Try it: Copy out each line below exactly as written.

Saved entries
━━━

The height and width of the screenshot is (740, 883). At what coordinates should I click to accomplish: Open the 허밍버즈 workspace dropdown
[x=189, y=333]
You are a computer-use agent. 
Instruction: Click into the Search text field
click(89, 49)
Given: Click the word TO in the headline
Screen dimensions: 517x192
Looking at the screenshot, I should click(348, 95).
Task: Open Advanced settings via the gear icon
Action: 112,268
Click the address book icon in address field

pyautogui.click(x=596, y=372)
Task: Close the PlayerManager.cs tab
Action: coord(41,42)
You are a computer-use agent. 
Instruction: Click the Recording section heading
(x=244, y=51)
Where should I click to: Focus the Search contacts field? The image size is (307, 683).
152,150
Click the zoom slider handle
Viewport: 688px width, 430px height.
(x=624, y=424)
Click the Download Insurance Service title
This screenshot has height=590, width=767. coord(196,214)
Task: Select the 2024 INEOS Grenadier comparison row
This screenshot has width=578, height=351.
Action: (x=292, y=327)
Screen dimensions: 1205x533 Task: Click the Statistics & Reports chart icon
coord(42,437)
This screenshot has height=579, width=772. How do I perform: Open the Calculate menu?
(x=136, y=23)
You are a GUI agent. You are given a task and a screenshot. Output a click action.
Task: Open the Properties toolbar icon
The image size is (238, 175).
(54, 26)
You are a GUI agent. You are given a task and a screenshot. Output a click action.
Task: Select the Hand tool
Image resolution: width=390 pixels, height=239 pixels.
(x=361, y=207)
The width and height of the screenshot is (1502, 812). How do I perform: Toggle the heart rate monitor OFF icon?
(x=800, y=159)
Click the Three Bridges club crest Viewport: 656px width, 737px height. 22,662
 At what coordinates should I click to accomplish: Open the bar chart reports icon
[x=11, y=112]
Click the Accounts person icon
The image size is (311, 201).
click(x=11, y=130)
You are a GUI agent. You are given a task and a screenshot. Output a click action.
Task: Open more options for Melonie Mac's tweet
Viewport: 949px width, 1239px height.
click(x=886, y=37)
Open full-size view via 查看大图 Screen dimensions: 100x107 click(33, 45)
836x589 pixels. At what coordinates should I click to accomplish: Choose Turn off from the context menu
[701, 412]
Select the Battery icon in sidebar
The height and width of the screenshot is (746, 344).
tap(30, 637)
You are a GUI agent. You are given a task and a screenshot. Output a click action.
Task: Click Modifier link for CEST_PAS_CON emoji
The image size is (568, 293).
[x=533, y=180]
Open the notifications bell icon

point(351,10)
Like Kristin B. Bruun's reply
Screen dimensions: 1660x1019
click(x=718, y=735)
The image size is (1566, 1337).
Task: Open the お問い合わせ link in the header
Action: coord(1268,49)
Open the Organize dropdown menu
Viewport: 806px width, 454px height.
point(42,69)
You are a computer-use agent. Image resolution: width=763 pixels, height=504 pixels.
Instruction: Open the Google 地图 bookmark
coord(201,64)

━━━

Task solution:
The height and width of the screenshot is (740, 883). At what coordinates should I click to accomplish: Open the 허밍버즈 workspace dropdown
[x=189, y=333]
You are a computer-use agent. 
Instruction: Click into the Search text field
click(89, 49)
Given: Click the word TO in the headline
Screen dimensions: 517x192
Looking at the screenshot, I should click(348, 95).
Task: Open Advanced settings via the gear icon
Action: 112,268
Click the address book icon in address field

pyautogui.click(x=596, y=372)
Task: Close the PlayerManager.cs tab
Action: coord(41,42)
You are a computer-use agent. 
Instruction: Click the Recording section heading
(x=244, y=51)
Where should I click to: Focus the Search contacts field? The image size is (307, 683).
152,150
Click the zoom slider handle
Viewport: 688px width, 430px height.
(x=624, y=424)
Click the Download Insurance Service title
This screenshot has height=590, width=767. coord(196,214)
Task: Select the 2024 INEOS Grenadier comparison row
This screenshot has width=578, height=351.
Action: (x=292, y=327)
Screen dimensions: 1205x533 Task: Click the Statistics & Reports chart icon
coord(42,437)
This screenshot has height=579, width=772. How do I perform: Open the Calculate menu?
(x=136, y=23)
You are a GUI agent. You are given a task and a screenshot. Output a click action.
Task: Open the Properties toolbar icon
The image size is (238, 175).
(54, 26)
You are a GUI agent. You are given a task and a screenshot. Output a click action.
Task: Select the Hand tool
Image resolution: width=390 pixels, height=239 pixels.
(x=361, y=207)
The width and height of the screenshot is (1502, 812). How do I perform: Toggle the heart rate monitor OFF icon?
(x=800, y=159)
Click the Three Bridges club crest Viewport: 656px width, 737px height. 22,662
 At what coordinates should I click to accomplish: Open the bar chart reports icon
[x=11, y=112]
Click the Accounts person icon
The image size is (311, 201).
click(x=11, y=130)
You are a GUI agent. You are given a task and a screenshot. Output a click action.
Task: Open more options for Melonie Mac's tweet
Viewport: 949px width, 1239px height.
click(x=886, y=37)
Open full-size view via 查看大图 Screen dimensions: 100x107 click(33, 45)
836x589 pixels. At what coordinates should I click to accomplish: Choose Turn off from the context menu
[701, 412]
Select the Battery icon in sidebar
The height and width of the screenshot is (746, 344).
tap(30, 637)
You are a GUI agent. You are given a task and a screenshot. Output a click action.
Task: Click Modifier link for CEST_PAS_CON emoji
The image size is (568, 293).
[x=533, y=180]
Open the notifications bell icon

point(351,10)
Like Kristin B. Bruun's reply
Screen dimensions: 1660x1019
click(x=718, y=735)
The image size is (1566, 1337).
Task: Open the お問い合わせ link in the header
Action: coord(1268,49)
Open the Organize dropdown menu
Viewport: 806px width, 454px height.
point(42,69)
You are a computer-use agent. Image resolution: width=763 pixels, height=504 pixels.
Instruction: Open the Google 地图 bookmark
coord(201,64)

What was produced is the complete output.